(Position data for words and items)
========================

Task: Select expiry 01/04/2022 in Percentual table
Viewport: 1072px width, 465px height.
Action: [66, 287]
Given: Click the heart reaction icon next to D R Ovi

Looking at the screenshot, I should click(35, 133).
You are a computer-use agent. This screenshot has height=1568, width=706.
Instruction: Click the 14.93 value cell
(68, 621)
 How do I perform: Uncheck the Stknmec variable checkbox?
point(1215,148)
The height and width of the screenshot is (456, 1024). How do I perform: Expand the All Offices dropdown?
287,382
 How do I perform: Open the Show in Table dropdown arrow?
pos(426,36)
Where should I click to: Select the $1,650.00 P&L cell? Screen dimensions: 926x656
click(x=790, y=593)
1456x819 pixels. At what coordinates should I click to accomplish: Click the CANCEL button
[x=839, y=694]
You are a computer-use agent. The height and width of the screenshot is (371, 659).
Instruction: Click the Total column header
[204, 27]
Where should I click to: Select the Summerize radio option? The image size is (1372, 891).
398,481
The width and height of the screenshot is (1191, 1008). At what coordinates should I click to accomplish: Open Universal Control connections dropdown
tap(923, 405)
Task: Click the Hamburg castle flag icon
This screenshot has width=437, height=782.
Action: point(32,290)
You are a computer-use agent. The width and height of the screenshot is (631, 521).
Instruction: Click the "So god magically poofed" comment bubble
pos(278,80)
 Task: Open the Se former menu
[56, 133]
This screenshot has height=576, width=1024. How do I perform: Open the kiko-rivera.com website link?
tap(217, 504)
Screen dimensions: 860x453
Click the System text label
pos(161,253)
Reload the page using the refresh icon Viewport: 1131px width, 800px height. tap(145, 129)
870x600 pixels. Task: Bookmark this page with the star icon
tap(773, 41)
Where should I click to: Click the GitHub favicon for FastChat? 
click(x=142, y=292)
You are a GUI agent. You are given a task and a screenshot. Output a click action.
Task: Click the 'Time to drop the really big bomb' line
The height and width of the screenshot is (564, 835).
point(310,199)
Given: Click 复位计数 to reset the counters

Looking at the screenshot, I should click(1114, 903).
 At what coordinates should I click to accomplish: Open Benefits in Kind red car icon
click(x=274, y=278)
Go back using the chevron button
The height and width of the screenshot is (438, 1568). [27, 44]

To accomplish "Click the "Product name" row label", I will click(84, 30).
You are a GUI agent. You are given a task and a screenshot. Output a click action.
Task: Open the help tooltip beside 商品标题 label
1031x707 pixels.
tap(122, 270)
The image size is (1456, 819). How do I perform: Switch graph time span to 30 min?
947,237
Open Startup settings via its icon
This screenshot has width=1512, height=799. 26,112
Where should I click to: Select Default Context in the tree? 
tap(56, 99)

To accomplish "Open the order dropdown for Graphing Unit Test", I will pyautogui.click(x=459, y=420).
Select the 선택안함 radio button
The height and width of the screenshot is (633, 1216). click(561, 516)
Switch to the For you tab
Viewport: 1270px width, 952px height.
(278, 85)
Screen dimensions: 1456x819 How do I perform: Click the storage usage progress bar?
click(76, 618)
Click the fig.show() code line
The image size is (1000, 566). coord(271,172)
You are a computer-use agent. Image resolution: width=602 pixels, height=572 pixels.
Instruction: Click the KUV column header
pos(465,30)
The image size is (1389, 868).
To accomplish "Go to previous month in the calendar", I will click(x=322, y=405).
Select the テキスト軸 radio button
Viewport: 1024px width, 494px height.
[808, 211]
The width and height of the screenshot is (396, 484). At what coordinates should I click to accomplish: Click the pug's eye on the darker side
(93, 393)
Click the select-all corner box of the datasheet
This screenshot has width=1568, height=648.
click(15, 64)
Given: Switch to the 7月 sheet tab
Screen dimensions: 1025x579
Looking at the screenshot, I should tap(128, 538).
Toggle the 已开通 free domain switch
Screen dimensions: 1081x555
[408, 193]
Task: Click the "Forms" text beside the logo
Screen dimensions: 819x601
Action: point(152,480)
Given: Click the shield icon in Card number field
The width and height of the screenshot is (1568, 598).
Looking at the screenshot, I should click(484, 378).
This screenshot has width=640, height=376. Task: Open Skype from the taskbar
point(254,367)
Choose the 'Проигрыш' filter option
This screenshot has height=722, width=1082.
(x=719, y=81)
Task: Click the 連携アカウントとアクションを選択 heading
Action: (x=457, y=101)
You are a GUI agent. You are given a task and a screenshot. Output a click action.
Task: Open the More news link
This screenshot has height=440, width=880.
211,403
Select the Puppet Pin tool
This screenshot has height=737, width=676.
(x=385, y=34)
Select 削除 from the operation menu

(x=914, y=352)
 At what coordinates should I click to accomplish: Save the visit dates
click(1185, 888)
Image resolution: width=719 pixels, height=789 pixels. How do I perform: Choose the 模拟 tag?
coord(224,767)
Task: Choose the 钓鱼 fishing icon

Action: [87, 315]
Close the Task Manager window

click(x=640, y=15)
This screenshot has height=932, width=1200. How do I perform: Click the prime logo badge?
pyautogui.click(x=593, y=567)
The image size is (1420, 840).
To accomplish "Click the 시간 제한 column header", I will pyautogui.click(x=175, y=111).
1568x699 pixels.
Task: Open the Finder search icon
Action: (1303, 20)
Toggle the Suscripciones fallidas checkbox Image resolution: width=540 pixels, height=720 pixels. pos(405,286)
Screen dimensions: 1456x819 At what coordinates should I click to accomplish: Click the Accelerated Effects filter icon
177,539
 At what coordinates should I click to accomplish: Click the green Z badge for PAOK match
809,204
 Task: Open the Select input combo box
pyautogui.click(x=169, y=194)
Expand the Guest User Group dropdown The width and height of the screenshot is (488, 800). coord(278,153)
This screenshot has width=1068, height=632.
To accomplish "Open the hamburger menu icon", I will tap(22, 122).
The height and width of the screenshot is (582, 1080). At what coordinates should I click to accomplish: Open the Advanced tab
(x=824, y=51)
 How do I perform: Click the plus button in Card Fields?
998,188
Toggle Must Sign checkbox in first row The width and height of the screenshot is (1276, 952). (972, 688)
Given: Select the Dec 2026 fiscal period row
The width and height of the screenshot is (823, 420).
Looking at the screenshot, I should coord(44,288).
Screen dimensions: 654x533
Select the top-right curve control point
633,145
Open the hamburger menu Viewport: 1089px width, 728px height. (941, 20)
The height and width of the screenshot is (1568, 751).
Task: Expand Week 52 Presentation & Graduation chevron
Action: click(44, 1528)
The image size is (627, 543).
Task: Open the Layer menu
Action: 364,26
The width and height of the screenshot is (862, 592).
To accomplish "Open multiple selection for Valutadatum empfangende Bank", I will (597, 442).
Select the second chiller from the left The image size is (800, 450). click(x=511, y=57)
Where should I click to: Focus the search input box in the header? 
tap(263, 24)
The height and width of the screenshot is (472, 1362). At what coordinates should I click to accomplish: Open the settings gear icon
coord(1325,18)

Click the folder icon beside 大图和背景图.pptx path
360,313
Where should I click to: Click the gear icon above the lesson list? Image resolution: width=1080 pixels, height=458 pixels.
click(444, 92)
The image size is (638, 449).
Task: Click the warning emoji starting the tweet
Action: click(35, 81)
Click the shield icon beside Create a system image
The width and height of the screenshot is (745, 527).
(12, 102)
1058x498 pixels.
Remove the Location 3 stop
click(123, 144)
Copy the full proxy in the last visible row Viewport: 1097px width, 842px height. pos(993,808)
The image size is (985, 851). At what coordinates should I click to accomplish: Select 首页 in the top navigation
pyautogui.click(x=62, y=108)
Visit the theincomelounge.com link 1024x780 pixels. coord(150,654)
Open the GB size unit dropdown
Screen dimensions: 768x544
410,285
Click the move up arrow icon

========================

Written exercise:
Rewrite every line of the material above as a numbered list, leaving out any blank lines.

Problem solution:
1. Task: Select expiry 01/04/2022 in Percentual table
2. Viewport: 1072px width, 465px height.
3. Action: [66, 287]
4. Given: Click the heart reaction icon next to D R Ovi
5. Looking at the screenshot, I should click(35, 133).
6. You are a computer-use agent. This screenshot has height=1568, width=706.
7. Instruction: Click the 14.93 value cell
8. (68, 621)
9.  How do I perform: Uncheck the Stknmec variable checkbox?
10. point(1215,148)
11. The height and width of the screenshot is (456, 1024). How do I perform: Expand the All Offices dropdown?
12. 287,382
13.  How do I perform: Open the Show in Table dropdown arrow?
14. pos(426,36)
15. Where should I click to: Select the $1,650.00 P&L cell? Screen dimensions: 926x656
16. click(x=790, y=593)
17. 1456x819 pixels. At what coordinates should I click to accomplish: Click the CANCEL button
18. [x=839, y=694]
19. You are a computer-use agent. The height and width of the screenshot is (371, 659).
20. Instruction: Click the Total column header
21. [204, 27]
22. Where should I click to: Select the Summerize radio option? The image size is (1372, 891).
23. 398,481
24. The width and height of the screenshot is (1191, 1008). At what coordinates should I click to accomplish: Open Universal Control connections dropdown
25. tap(923, 405)
26. Task: Click the Hamburg castle flag icon
27. This screenshot has width=437, height=782.
28. Action: point(32,290)
29. You are a computer-use agent. The width and height of the screenshot is (631, 521).
30. Instruction: Click the "So god magically poofed" comment bubble
31. pos(278,80)
32.  Task: Open the Se former menu
33. [56, 133]
34. This screenshot has height=576, width=1024. How do I perform: Open the kiko-rivera.com website link?
35. tap(217, 504)
36. Screen dimensions: 860x453
37. Click the System text label
38. pos(161,253)
39. Reload the page using the refresh icon Viewport: 1131px width, 800px height. tap(145, 129)
40. 870x600 pixels. Task: Bookmark this page with the star icon
41. tap(773, 41)
42. Where should I click to: Click the GitHub favicon for FastChat? 
43. click(x=142, y=292)
44. You are a GUI agent. You are given a task and a screenshot. Output a click action.
45. Task: Click the 'Time to drop the really big bomb' line
46. The height and width of the screenshot is (564, 835).
47. point(310,199)
48. Given: Click 复位计数 to reset the counters
49. Looking at the screenshot, I should click(1114, 903).
50.  At what coordinates should I click to accomplish: Open Benefits in Kind red car icon
51. click(x=274, y=278)
52. Go back using the chevron button
53. The height and width of the screenshot is (438, 1568). [27, 44]
54. To accomplish "Click the "Product name" row label", I will click(84, 30).
55. You are a GUI agent. You are given a task and a screenshot. Output a click action.
56. Task: Open the help tooltip beside 商品标题 label
57. 1031x707 pixels.
58. tap(122, 270)
59. The image size is (1456, 819). How do I perform: Switch graph time span to 30 min?
60. 947,237
61. Open Startup settings via its icon
62. This screenshot has width=1512, height=799. 26,112
63. Where should I click to: Select Default Context in the tree? 
64. tap(56, 99)
65. To accomplish "Open the order dropdown for Graphing Unit Test", I will pyautogui.click(x=459, y=420).
66. Select the 선택안함 radio button
67. The height and width of the screenshot is (633, 1216). click(561, 516)
68. Switch to the For you tab
69. Viewport: 1270px width, 952px height.
70. (278, 85)
71. Screen dimensions: 1456x819 How do I perform: Click the storage usage progress bar?
72. click(76, 618)
73. Click the fig.show() code line
74. The image size is (1000, 566). coord(271,172)
75. You are a computer-use agent. Image resolution: width=602 pixels, height=572 pixels.
76. Instruction: Click the KUV column header
77. pos(465,30)
78. The image size is (1389, 868).
79. To accomplish "Go to previous month in the calendar", I will click(x=322, y=405).
80. Select the テキスト軸 radio button
81. Viewport: 1024px width, 494px height.
82. [808, 211]
83. The width and height of the screenshot is (396, 484). At what coordinates should I click to accomplish: Click the pug's eye on the darker side
84. (93, 393)
85. Click the select-all corner box of the datasheet
86. This screenshot has width=1568, height=648.
87. click(15, 64)
88. Given: Switch to the 7月 sheet tab
89. Screen dimensions: 1025x579
90. Looking at the screenshot, I should tap(128, 538).
91. Toggle the 已开通 free domain switch
92. Screen dimensions: 1081x555
93. [408, 193]
94. Task: Click the "Forms" text beside the logo
95. Screen dimensions: 819x601
96. Action: point(152,480)
97. Given: Click the shield icon in Card number field
98. The width and height of the screenshot is (1568, 598).
99. Looking at the screenshot, I should click(484, 378).
100. This screenshot has width=640, height=376. Task: Open Skype from the taskbar
101. point(254,367)
102. Choose the 'Проигрыш' filter option
103. This screenshot has height=722, width=1082.
104. (x=719, y=81)
105. Task: Click the 連携アカウントとアクションを選択 heading
106. Action: (x=457, y=101)
107. You are a GUI agent. You are given a task and a screenshot. Output a click action.
108. Task: Open the More news link
109. This screenshot has height=440, width=880.
110. 211,403
111. Select the Puppet Pin tool
112. This screenshot has height=737, width=676.
113. (x=385, y=34)
114. Select 削除 from the operation menu
115. (x=914, y=352)
116.  At what coordinates should I click to accomplish: Save the visit dates
117. click(1185, 888)
118. Image resolution: width=719 pixels, height=789 pixels. How do I perform: Choose the 模拟 tag?
119. coord(224,767)
120. Task: Choose the 钓鱼 fishing icon
121. Action: [87, 315]
122. Close the Task Manager window
123. click(x=640, y=15)
124. This screenshot has height=932, width=1200. How do I perform: Click the prime logo badge?
125. pyautogui.click(x=593, y=567)
126. The image size is (1420, 840).
127. To accomplish "Click the 시간 제한 column header", I will pyautogui.click(x=175, y=111).
128. 1568x699 pixels.
129. Task: Open the Finder search icon
130. Action: (1303, 20)
131. Toggle the Suscripciones fallidas checkbox Image resolution: width=540 pixels, height=720 pixels. pos(405,286)
132. Screen dimensions: 1456x819 At what coordinates should I click to accomplish: Click the Accelerated Effects filter icon
133. 177,539
134.  At what coordinates should I click to accomplish: Click the green Z badge for PAOK match
135. 809,204
136.  Task: Open the Select input combo box
137. pyautogui.click(x=169, y=194)
138. Expand the Guest User Group dropdown The width and height of the screenshot is (488, 800). coord(278,153)
139. This screenshot has width=1068, height=632.
140. To accomplish "Open the hamburger menu icon", I will tap(22, 122).
141. The height and width of the screenshot is (582, 1080). At what coordinates should I click to accomplish: Open the Advanced tab
142. (x=824, y=51)
143.  How do I perform: Click the plus button in Card Fields?
144. 998,188
145. Toggle Must Sign checkbox in first row The width and height of the screenshot is (1276, 952). (972, 688)
146. Given: Select the Dec 2026 fiscal period row
147. The width and height of the screenshot is (823, 420).
148. Looking at the screenshot, I should coord(44,288).
149. Screen dimensions: 654x533
150. Select the top-right curve control point
151. 633,145
152. Open the hamburger menu Viewport: 1089px width, 728px height. (941, 20)
153. The height and width of the screenshot is (1568, 751).
154. Task: Expand Week 52 Presentation & Graduation chevron
155. Action: click(44, 1528)
156. The image size is (627, 543).
157. Task: Open the Layer menu
158. Action: 364,26
159. The width and height of the screenshot is (862, 592).
160. To accomplish "Open multiple selection for Valutadatum empfangende Bank", I will (597, 442).
161. Select the second chiller from the left The image size is (800, 450). click(x=511, y=57)
162. Where should I click to: Focus the search input box in the header? 
163. tap(263, 24)
164. The height and width of the screenshot is (472, 1362). At what coordinates should I click to accomplish: Open the settings gear icon
165. coord(1325,18)
166. Click the folder icon beside 大图和背景图.pptx path
167. 360,313
168. Where should I click to: Click the gear icon above the lesson list? Image resolution: width=1080 pixels, height=458 pixels.
169. click(444, 92)
170. The image size is (638, 449).
171. Task: Click the warning emoji starting the tweet
172. Action: click(35, 81)
173. Click the shield icon beside Create a system image
174. The width and height of the screenshot is (745, 527).
175. (12, 102)
176. 1058x498 pixels.
177. Remove the Location 3 stop
178. click(123, 144)
179. Copy the full proxy in the last visible row Viewport: 1097px width, 842px height. pos(993,808)
180. The image size is (985, 851). At what coordinates should I click to accomplish: Select 首页 in the top navigation
181. pyautogui.click(x=62, y=108)
182. Visit the theincomelounge.com link 1024x780 pixels. coord(150,654)
183. Open the GB size unit dropdown
184. Screen dimensions: 768x544
185. 410,285
186. Click the move up arrow icon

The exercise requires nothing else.